Working data:
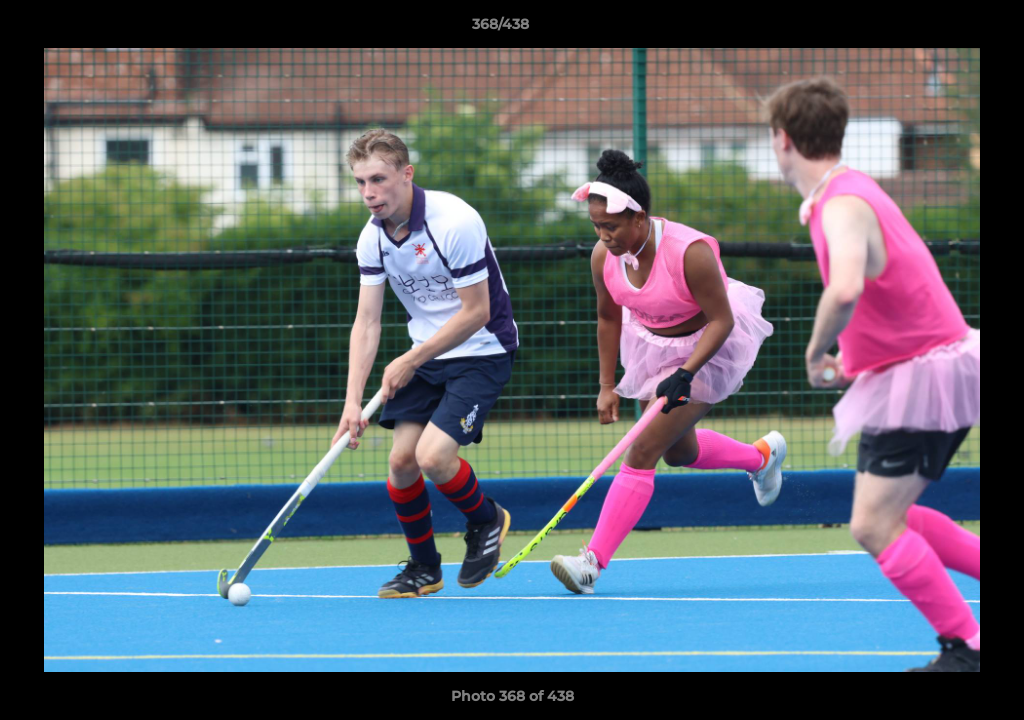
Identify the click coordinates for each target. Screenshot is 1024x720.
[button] (940, 29)
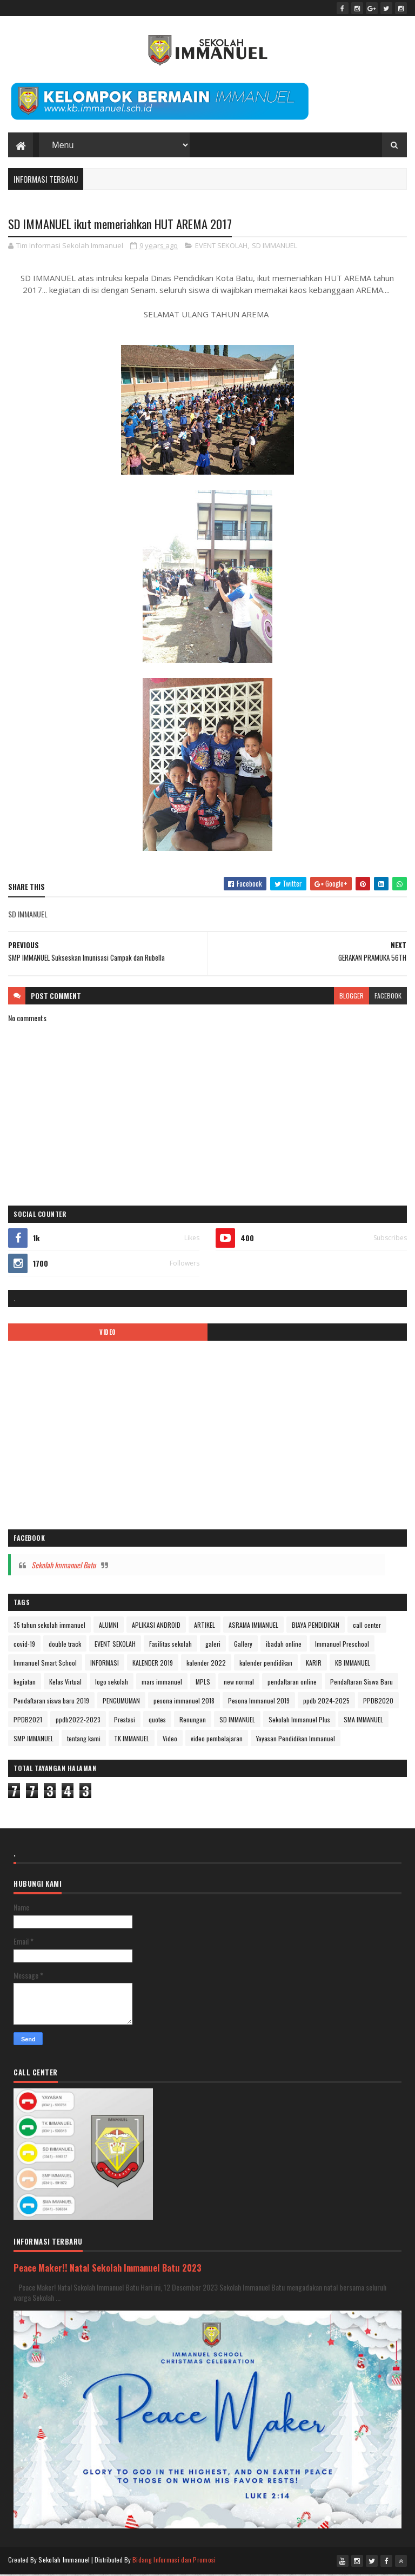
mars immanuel (162, 1683)
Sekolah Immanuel (64, 2561)
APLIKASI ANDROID (156, 1626)
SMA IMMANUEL (363, 1721)
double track (65, 1645)
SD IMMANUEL (274, 247)
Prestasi (124, 1721)
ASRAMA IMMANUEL (253, 1626)
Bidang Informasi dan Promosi (174, 2561)
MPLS (203, 1683)
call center (367, 1626)
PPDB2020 (378, 1702)
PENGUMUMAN (121, 1702)
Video (170, 1740)
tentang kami (84, 1740)
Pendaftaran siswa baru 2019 (51, 1702)
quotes (157, 1721)
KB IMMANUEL (352, 1664)
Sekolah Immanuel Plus (299, 1721)
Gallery (243, 1645)
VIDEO (107, 1333)
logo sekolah (111, 1683)
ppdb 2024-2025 (326, 1702)
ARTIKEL (204, 1626)
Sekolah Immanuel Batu (63, 1566)
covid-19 (24, 1645)
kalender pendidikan (265, 1664)
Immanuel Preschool (342, 1645)
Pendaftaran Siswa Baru (361, 1683)
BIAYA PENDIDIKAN (315, 1626)
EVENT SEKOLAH (221, 247)
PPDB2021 (28, 1721)
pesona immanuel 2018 (184, 1702)
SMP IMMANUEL (33, 1740)
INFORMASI (104, 1664)
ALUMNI (108, 1626)
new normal (239, 1683)
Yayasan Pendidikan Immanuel (295, 1740)
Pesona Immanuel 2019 (259, 1702)
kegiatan (25, 1683)
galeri (212, 1645)
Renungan (192, 1721)
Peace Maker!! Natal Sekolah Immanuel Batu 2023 (108, 2269)
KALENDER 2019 (152, 1664)
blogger (351, 997)
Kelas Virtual (65, 1683)
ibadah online (284, 1645)
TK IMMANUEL (131, 1740)
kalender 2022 (206, 1664)
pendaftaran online (292, 1683)
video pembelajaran (217, 1740)
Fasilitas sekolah (170, 1645)
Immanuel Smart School (45, 1664)
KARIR (314, 1664)
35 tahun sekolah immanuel (49, 1626)
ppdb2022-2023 (78, 1721)
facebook (387, 997)
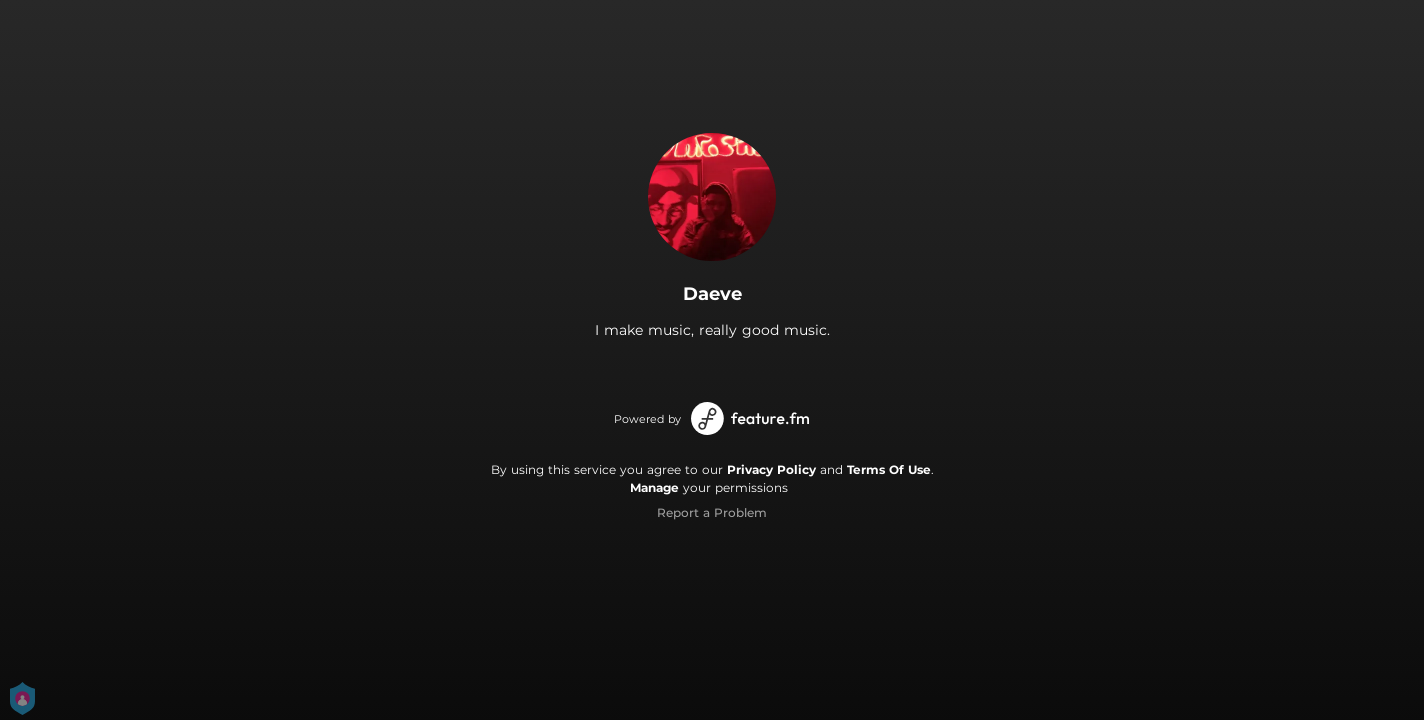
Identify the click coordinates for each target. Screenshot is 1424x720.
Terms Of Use (889, 469)
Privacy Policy (771, 469)
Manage (654, 487)
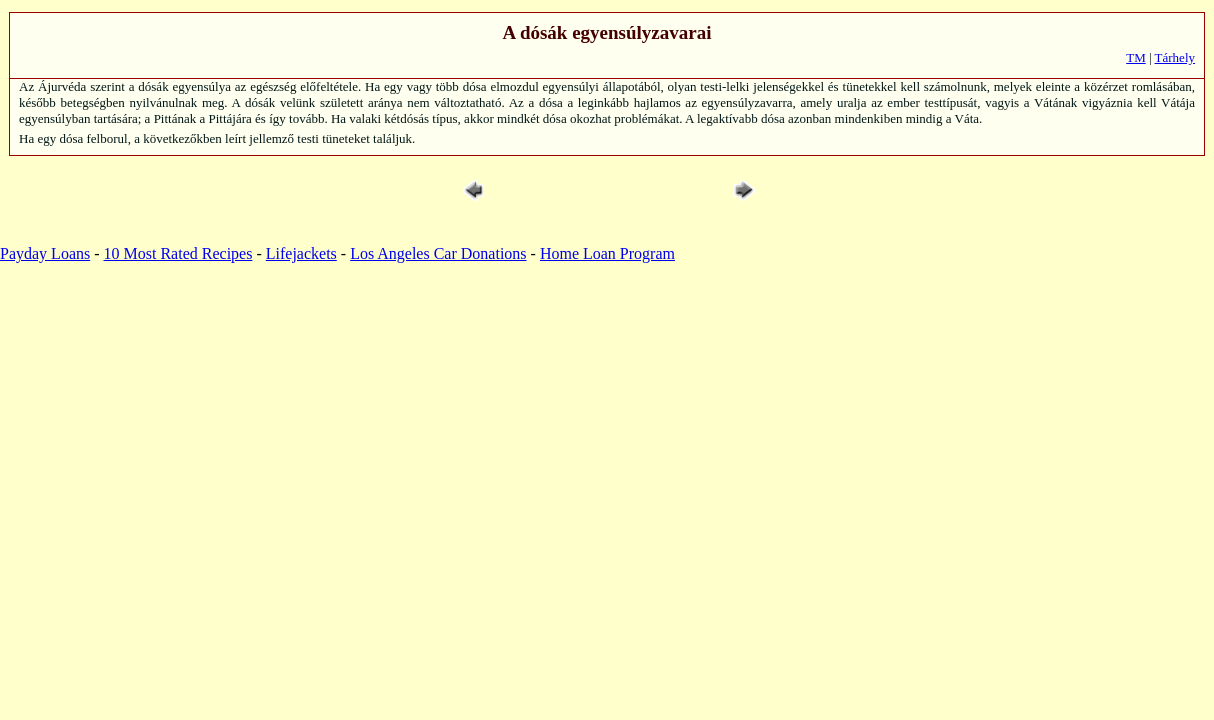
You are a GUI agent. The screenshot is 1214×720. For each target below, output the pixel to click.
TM (1136, 57)
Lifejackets (301, 253)
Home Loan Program (607, 253)
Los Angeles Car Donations (438, 253)
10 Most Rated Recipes (178, 253)
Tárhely (1175, 57)
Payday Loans (45, 253)
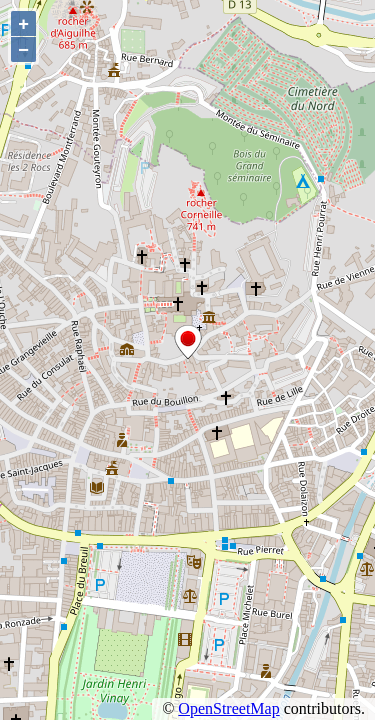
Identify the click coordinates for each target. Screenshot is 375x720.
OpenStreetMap (228, 708)
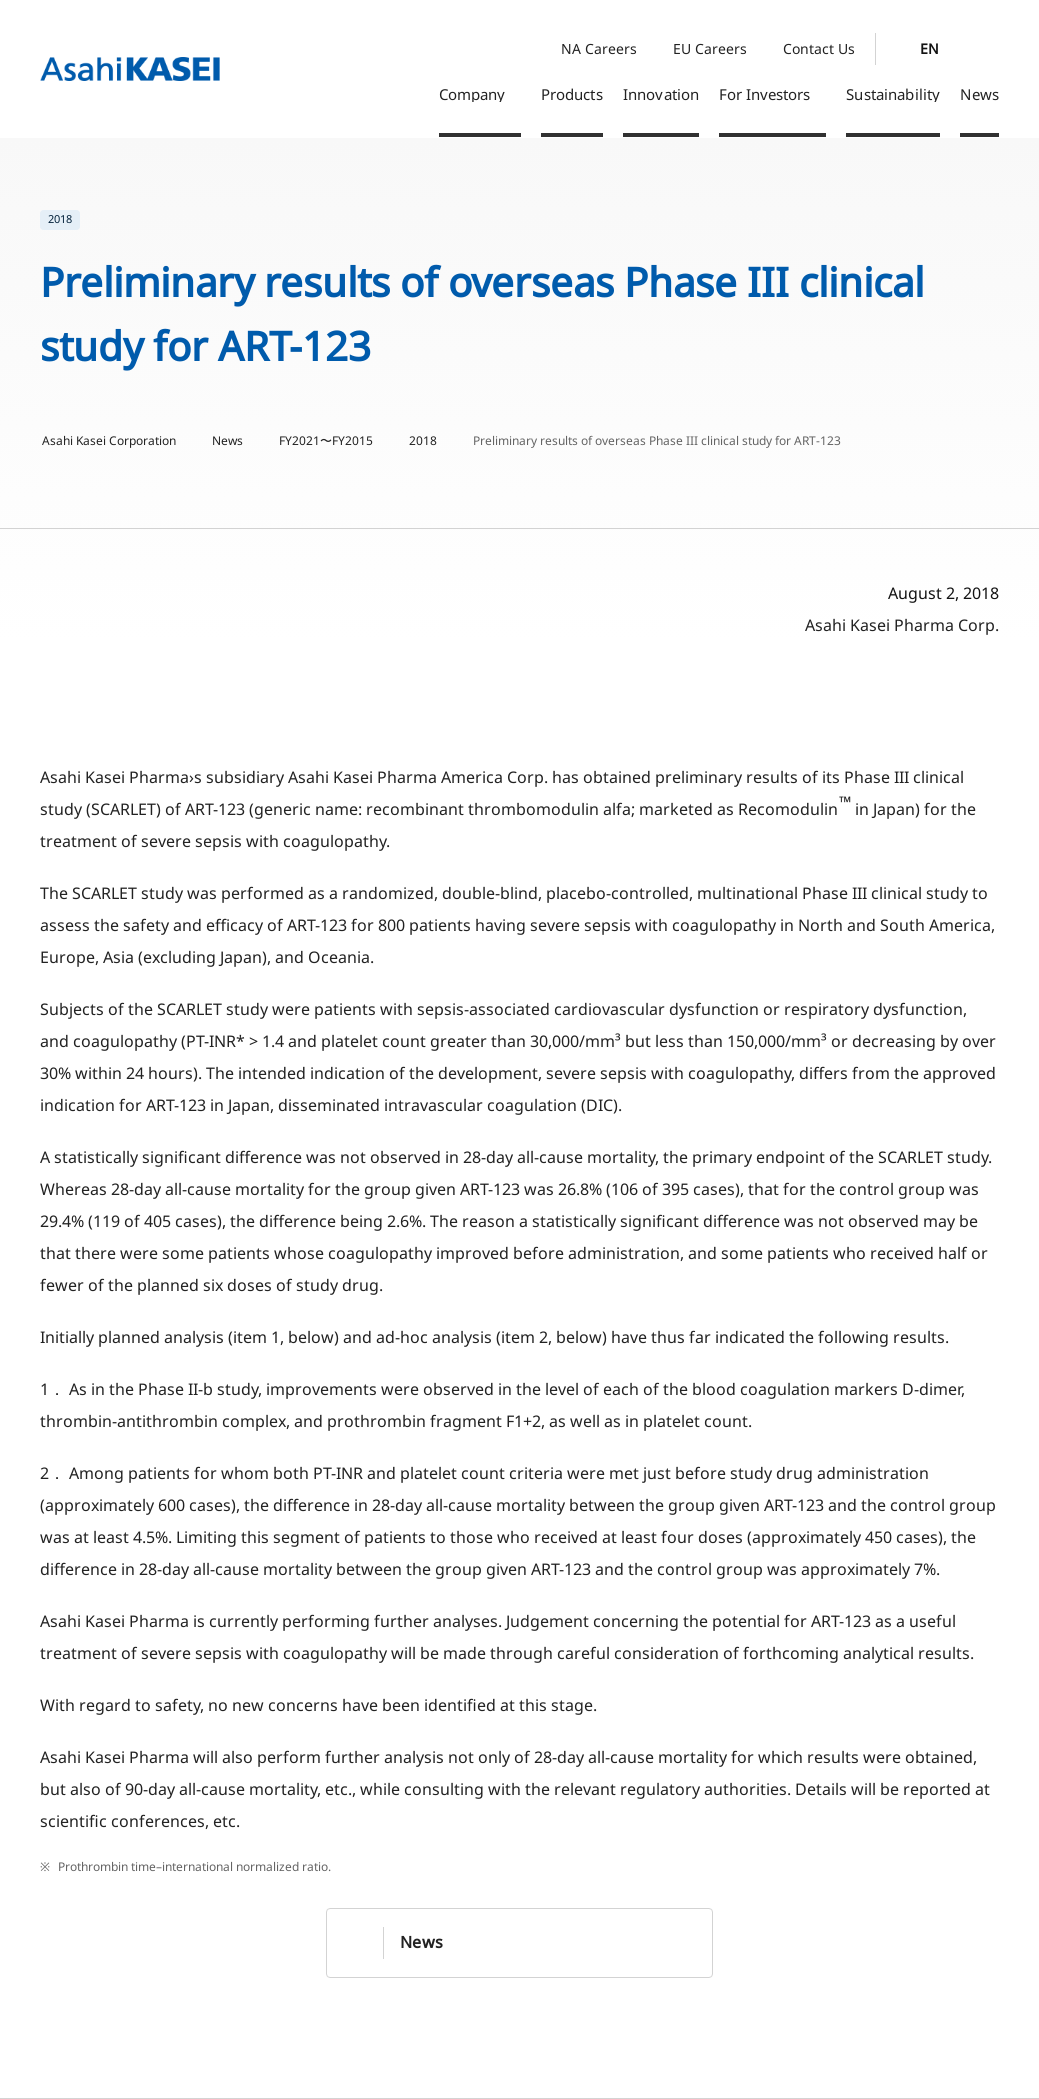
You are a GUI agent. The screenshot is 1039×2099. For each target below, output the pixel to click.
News (227, 441)
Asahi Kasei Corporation (109, 441)
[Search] (987, 49)
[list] (519, 220)
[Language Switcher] (923, 49)
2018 (423, 441)
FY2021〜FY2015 (326, 441)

To do:
Rewrite all of the lines above, swapping "click coordinates" for "tap coordinates" and leaving everything else unchanged. Omit the pictures from your answer.

Solution:
Identify the tap coordinates for each target. Screenshot is 1024x720.
[button] (940, 29)
mars immanuel (162, 1683)
Sekolah Immanuel (64, 2561)
APLIKASI ANDROID (156, 1626)
SMA IMMANUEL (363, 1721)
double track (65, 1645)
SD IMMANUEL (274, 247)
Prestasi (124, 1721)
ASRAMA IMMANUEL (253, 1626)
Bidang Informasi dan Promosi (174, 2561)
MPLS (203, 1683)
call center (367, 1626)
PPDB2020 (378, 1702)
PENGUMUMAN (121, 1702)
Video (170, 1740)
tentang kami (84, 1740)
Pendaftaran siswa baru 2019 (51, 1702)
quotes (157, 1721)
KB IMMANUEL (352, 1664)
Sekolah Immanuel Plus (299, 1721)
Gallery (243, 1645)
VIDEO (107, 1333)
logo sekolah (111, 1683)
ppdb 2024-2025 (326, 1702)
ARTIKEL (204, 1626)
Sekolah Immanuel Batu (63, 1566)
covid-19 (24, 1645)
kalender pendidikan (265, 1664)
Immanuel Preschool (342, 1645)
Pendaftaran Siswa Baru (361, 1683)
BIAYA PENDIDIKAN (315, 1626)
EVENT SEKOLAH (221, 247)
PPDB2021 (28, 1721)
pesona immanuel 2018 (184, 1702)
SMP IMMANUEL (33, 1740)
INFORMASI (104, 1664)
ALUMNI (108, 1626)
new normal (239, 1683)
Yayasan Pendidikan Immanuel (295, 1740)
Pesona Immanuel 2019 (259, 1702)
kegiatan (25, 1683)
galeri (212, 1645)
Renungan (192, 1721)
Peace Maker!! Natal Sekolah Immanuel Batu 2023 (108, 2269)
KALENDER 2019 (152, 1664)
blogger (351, 997)
Kelas Virtual (65, 1683)
ibadah online (284, 1645)
TK IMMANUEL (131, 1740)
kalender 2022 (206, 1664)
pendaftaran online (292, 1683)
video pembelajaran (217, 1740)
Fasilitas sekolah (170, 1645)
Immanuel Smart School (45, 1664)
KARIR (314, 1664)
35 tahun sekolah immanuel (49, 1626)
ppdb2022-2023 (78, 1721)
facebook (387, 997)
Identify the tap coordinates for each target. Screenshot is 1424x720.
Terms Of Use (889, 469)
Privacy Policy (771, 469)
Manage (654, 487)
You are a GUI agent. The screenshot is 1214×720. For each target below, output the pixel to click.
TM (1136, 57)
Lifejackets (301, 253)
Home Loan Program (607, 253)
Los Angeles Car Donations (438, 253)
10 Most Rated Recipes (178, 253)
Tárhely (1175, 57)
Payday Loans (45, 253)
Identify the tap coordinates for each target. Screenshot is 375x720.
OpenStreetMap (228, 708)
You are a GUI agent. The screenshot is 1039×2099. For each target below, output the pixel to click.
News (227, 441)
Asahi Kasei Corporation (109, 441)
[Search] (987, 49)
[list] (519, 220)
[Language Switcher] (923, 49)
2018 (423, 441)
FY2021〜FY2015 (326, 441)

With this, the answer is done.